» Exercise prompt
Answer these from the post on songs for quiet contemplation:
1. What age does the writer give?
2. How many years of dating history has the writer been looking back on?
3. Instead of love songs or angry songs, what kind of songs does the writer favor for quiet contemplation?

Have you ever had a heart to heart with your dearest friends? I am coming off of a string of those. It’s probably a byproduct of being 20, but soul-searching is on my mind lately. I’ve been delving into the last 5 years of my dating history (yeah, I’m a baby, get over it) which has led to a lot of, wait for it, quiet contemplation. And for me, quiet contemplation soundtracks, especially when it comes to making sense of past relationships, are not about love songs, or angry songs. They are about songs, on both sides of the spectrum, that have a certain yearning. The expression of that certain thing that is just missing. So I present to you, my favorite songs to quietly contemplate to.

» Information shown

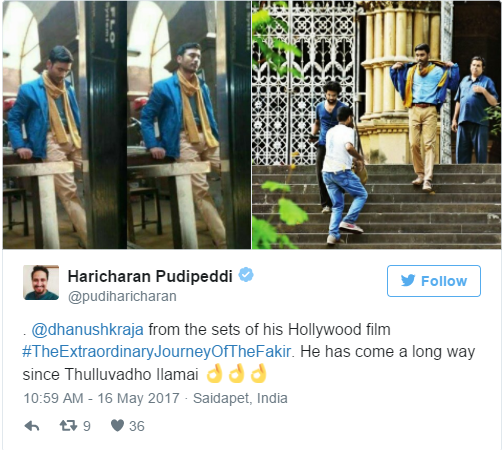Open the right photo on stone steps
Image resolution: width=502 pixels, height=450 pixels.
click(x=376, y=125)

» Task answer
1. 20
2. 5 years
3. Songs with a certain yearning